▶ **YOUR TASK**: Extend the passage on the VENON shortcut hijack, picking up after its final sentence.

VENON's VBScript component exploits exactly that assumption. Using the Windows Script Host Shell object, the script locates the Itaú shortcut, creates a new .lnk file at the same location with the same name and the same icon, but changes the target. Instead of pointing to the legitimate Itaú executable, it now points to an attacker-controlled page. The victim clicks what they have always clicked. They land somewhere else entirely. The overlay captures their credentials. They may not even notice anything felt wrong.

What makes this more unsettling is that it requires no administrator privileges. If the shortcut lives in the user's own Desktop or AppData folder, which most application shortcuts do, the script can overwrite it silently with standard user permissions. No UAC prompt. No warning. Nothing visually changes.

And then there is the undo.

Once the operator has what they came for, they send a remote command down the WebSocket connection to the C2 server. The VBScript runs again in reverse, restoring the original shortcut target. Everything goes back to normal. If nobody was already investigating at the point the cleanup runs, there may be no obvious trace that anything happened at all.

Stored records

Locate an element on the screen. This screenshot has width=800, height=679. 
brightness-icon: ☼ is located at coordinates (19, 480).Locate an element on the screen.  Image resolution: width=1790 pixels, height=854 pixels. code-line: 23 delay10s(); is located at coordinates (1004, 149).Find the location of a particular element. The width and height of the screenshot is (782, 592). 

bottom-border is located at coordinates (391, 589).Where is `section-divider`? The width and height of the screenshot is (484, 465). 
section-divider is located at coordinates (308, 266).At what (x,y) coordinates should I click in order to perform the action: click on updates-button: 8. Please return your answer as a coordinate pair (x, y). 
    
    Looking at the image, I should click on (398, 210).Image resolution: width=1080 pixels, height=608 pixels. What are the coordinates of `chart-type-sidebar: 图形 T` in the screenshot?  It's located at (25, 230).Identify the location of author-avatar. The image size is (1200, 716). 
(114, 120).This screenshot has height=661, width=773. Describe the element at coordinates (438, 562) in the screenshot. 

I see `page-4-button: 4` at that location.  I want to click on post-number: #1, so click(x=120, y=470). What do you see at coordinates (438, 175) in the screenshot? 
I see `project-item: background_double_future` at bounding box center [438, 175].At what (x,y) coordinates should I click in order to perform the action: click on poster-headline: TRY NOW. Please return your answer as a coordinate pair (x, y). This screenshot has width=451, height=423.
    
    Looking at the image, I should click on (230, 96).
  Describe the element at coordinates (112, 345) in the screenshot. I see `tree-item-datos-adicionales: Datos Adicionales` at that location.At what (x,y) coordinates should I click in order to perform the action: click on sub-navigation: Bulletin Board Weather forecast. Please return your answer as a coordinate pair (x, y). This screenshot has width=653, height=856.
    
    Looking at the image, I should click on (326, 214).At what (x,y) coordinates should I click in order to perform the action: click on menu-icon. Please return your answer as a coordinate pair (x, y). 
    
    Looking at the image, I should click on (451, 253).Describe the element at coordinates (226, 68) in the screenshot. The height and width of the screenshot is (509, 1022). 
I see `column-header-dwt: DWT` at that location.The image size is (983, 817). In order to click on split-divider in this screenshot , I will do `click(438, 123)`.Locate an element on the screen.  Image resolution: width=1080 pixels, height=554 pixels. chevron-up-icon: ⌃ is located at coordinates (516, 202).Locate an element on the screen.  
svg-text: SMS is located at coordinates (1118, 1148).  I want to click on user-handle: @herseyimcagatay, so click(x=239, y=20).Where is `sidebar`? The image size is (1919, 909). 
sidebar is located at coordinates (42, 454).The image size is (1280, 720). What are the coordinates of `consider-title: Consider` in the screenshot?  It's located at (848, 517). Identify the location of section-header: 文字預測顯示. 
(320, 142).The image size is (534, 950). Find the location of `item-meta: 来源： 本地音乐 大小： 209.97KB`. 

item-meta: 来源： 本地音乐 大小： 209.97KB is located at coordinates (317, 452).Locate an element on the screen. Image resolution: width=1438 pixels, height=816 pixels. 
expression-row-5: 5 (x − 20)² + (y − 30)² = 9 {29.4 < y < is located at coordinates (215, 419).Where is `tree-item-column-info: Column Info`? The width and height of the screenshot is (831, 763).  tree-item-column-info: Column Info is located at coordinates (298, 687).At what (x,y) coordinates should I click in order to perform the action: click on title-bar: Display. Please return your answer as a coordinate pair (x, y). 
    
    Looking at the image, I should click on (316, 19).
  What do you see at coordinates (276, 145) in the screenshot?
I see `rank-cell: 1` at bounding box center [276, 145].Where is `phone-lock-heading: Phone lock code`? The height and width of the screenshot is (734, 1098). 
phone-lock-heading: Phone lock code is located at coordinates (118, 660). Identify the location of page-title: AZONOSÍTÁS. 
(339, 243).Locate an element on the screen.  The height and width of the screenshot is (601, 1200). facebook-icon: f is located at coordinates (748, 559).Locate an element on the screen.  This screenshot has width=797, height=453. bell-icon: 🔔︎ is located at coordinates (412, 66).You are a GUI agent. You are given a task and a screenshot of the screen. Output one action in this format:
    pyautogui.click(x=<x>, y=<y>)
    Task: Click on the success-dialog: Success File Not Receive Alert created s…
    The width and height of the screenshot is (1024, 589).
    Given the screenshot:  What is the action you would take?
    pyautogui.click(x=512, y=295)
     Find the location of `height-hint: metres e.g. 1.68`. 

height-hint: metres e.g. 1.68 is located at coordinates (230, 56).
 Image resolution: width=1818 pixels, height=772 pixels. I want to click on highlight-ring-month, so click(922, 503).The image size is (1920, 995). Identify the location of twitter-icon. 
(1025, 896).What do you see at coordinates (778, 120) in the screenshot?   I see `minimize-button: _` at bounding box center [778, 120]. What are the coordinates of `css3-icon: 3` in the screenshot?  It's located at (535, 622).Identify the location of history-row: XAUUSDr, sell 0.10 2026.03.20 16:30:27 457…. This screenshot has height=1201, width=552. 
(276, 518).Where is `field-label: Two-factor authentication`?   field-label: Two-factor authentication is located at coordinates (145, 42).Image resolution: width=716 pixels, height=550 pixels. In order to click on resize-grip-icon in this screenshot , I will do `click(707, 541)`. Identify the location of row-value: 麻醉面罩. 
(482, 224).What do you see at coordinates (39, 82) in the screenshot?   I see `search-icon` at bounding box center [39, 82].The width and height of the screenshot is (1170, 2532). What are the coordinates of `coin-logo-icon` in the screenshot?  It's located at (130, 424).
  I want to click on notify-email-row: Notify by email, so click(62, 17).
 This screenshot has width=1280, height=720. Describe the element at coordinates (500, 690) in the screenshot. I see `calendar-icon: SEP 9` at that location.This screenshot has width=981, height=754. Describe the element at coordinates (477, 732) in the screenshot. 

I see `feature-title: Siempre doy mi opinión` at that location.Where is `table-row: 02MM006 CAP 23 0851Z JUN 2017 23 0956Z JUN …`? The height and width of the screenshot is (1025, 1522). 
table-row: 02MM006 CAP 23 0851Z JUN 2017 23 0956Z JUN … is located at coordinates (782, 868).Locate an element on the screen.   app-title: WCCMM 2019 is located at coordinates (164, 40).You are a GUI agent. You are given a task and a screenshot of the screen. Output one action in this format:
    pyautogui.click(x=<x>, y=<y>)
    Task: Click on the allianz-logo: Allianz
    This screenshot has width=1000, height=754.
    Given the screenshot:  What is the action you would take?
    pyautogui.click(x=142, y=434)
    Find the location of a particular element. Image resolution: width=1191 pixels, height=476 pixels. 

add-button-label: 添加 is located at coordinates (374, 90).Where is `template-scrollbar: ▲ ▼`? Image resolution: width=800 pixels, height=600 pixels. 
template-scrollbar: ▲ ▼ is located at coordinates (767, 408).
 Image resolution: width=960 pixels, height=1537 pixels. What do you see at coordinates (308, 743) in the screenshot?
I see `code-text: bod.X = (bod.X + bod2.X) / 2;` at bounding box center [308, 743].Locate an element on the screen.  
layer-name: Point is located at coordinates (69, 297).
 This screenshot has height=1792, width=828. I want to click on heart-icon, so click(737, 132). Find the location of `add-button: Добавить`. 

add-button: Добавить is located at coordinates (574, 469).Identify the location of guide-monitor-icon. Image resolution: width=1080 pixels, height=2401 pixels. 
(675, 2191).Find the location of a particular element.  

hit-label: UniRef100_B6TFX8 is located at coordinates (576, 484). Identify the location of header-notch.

▶ **RESPONSE TO THIS TASK**:
From a SOC perspective, whether you would catch this depends entirely on which stage you enter the investigation. An L1 analyst doing standard triage works with what is visible right now. If the shortcut has already been restored, nothing looks wrong. There is no active alert pointing you at LNK file modification history. You would need to be doing deeper forensic work, comparing file metadata, looking at what changed and when, to find the evidence that something was ever tampered with. That is not a criticism of L1 triage. It is just the reality of how these investigations are staged, and it tells you something about the discipline of whoever is running this operation. They understood that cleanup is part of the attack.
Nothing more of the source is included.